Browser Fingerprinting: Introducing My First NPM Package

Published: September 8, 2023

This post is to share my debut into the world of NPM packages; a zero dependencies package exporting a swift and synchronous function to compute a browser fingerprint. No user permissions or cookie storage is needed either! Dive into the details on NPM or check out the source code on Github.

Device Fingerprinting

In the age of the internet, accurately identifying visitors is paramount for websites, whether it's to serve personalized content or keep malicious actors at bay. Although cookies have been the traditional heroes, their limitations, like incompatibility with incognito modes and multi-browser usage, led to the invention of device fingerprinting.

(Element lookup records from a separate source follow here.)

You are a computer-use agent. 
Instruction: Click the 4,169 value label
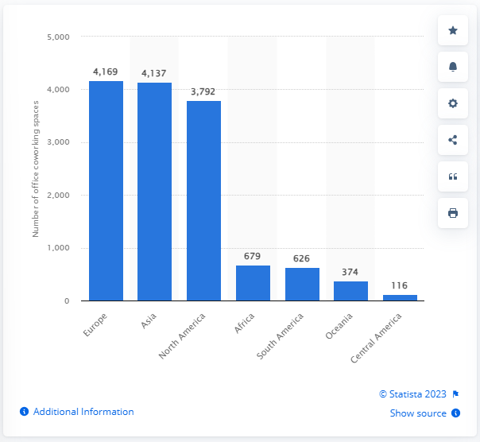pyautogui.click(x=106, y=72)
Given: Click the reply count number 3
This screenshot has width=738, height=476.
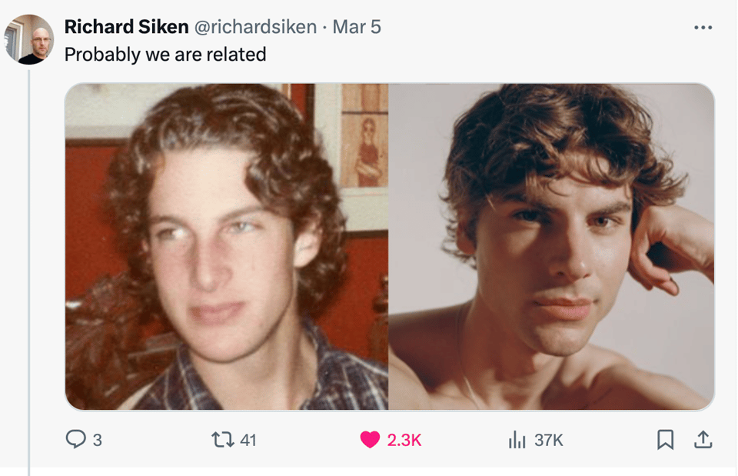Looking at the screenshot, I should click(97, 440).
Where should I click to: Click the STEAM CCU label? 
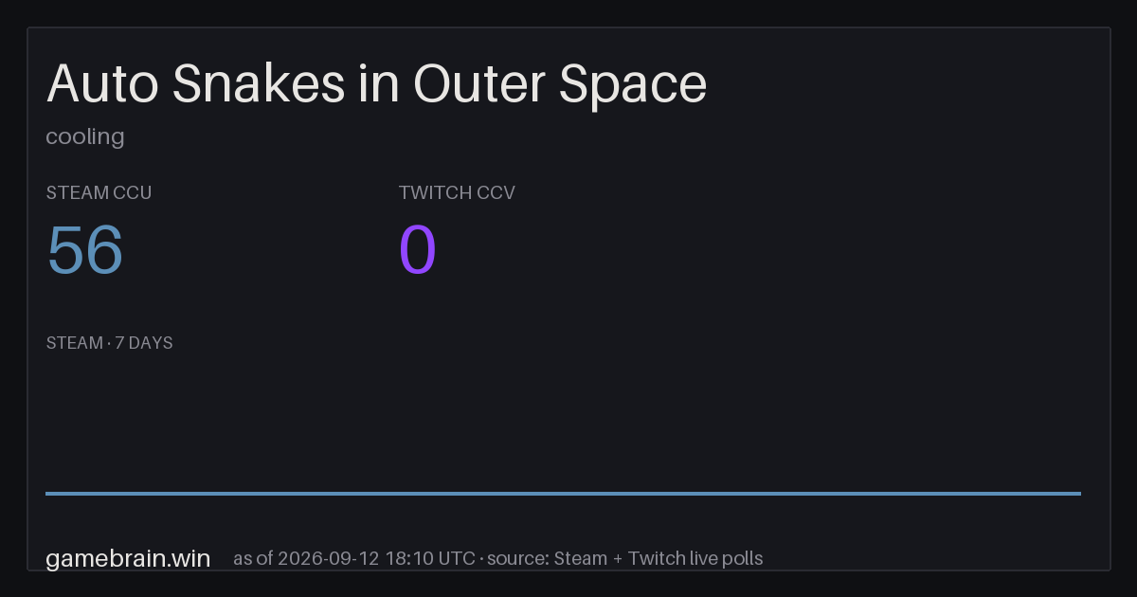click(x=99, y=192)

Often referred to as machine fingerprint, browser fingerprint, and several other names, a device fingerprint collects specific information about an online device, ensuring its unique identification during future visits. This form of identification remains robust, even when users disable cookies or other tracking tools.

The essence of browser fingerprinting lies in capturing a unique combination of a user’s web browser and device details, creating a distinctive 'digital fingerprint'. For example, while many visitors to a website may have the same model of iPhone, the software and drivers installed, geo-location, languages, browser and OS version, and even minute variances in the hardware could be different. Browser fingerprinting techniques gather one or more of these signals and aim to capture these minor variances between users. Such fingerprints are resilient, remaining consistent across incognito sessions or when users are VPNs.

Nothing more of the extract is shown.